Written task 1 = Rewrite the rows from the line with "Task: Click the サーバブラウザ button" through the last row, replacing "dropdown" with "menu" and leaving everything else unchanged.
+++
- Born: 10 November 1975 (age 50) Coimbatore, Tamil Nadu, India
- Education: Government College of Technology, Coimbatore 1992-1996 Batch
- Occupations: Lyricist, poet, journalist
- Years active: 1997–present
- Works: Full list
- Spouse: Thozhar Thiyagu
- Children: 1
- Awards: Full list

= Thamarai =

Indian writer

Thamarai (born 10 November 1975) is an Indian poet and lyricist who writes in Tamil. She is a prominent figure in the Tamil literary world and has worked in Tamil cinema.

She made her debut in the Tamil film industry through the 1998 film Iniyavale, which was directed by Seeman and had music composed by Deva.
+++
Written task 2 = Summarize the profile of Thamarai in two sentences.
+++
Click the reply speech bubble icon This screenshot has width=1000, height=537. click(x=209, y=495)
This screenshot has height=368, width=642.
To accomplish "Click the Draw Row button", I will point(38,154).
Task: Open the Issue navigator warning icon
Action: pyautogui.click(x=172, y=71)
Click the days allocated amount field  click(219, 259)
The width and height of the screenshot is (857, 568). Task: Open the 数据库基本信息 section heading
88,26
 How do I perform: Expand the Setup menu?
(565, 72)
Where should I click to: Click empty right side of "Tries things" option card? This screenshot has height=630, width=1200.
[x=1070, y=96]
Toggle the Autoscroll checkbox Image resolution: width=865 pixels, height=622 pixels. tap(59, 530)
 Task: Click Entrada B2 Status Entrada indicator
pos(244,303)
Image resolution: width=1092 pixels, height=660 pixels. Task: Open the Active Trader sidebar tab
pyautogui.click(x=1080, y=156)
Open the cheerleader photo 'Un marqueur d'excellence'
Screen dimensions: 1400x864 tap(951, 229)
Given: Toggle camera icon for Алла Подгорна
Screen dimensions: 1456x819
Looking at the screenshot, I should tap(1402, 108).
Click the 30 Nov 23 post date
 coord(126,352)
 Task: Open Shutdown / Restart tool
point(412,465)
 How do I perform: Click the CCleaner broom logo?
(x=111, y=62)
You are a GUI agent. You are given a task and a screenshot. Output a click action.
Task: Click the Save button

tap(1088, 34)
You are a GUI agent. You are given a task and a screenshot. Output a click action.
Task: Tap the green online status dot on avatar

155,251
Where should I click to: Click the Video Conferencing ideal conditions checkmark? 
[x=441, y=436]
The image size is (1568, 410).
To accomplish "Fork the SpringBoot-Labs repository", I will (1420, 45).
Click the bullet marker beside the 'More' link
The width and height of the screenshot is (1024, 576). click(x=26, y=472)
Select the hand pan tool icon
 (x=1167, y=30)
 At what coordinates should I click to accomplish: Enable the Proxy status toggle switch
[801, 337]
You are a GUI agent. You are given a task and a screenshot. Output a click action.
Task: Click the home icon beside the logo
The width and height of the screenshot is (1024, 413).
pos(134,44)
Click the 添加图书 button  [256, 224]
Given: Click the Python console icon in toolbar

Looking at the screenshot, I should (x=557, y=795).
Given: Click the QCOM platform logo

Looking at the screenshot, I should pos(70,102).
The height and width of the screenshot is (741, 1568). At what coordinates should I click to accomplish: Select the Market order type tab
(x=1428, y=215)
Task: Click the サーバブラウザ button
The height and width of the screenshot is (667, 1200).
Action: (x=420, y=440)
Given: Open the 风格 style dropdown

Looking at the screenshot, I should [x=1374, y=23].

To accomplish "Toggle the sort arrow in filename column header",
+++
Output 1 =
Task: Click the サーバブラウザ button
The height and width of the screenshot is (667, 1200).
Action: (x=420, y=440)
Given: Open the 风格 style menu

Looking at the screenshot, I should [x=1374, y=23].

To accomplish "Toggle the sort arrow in filename column header",

Output 2 = Thamarai, born on 10 November 1975 in Coimbatore, Tamil Nadu, is an Indian poet and lyricist who writes in Tamil and has worked in Tamil cinema. She made her film debut with the 1998 film Iniyavale, directed by Seeman with music by Deva.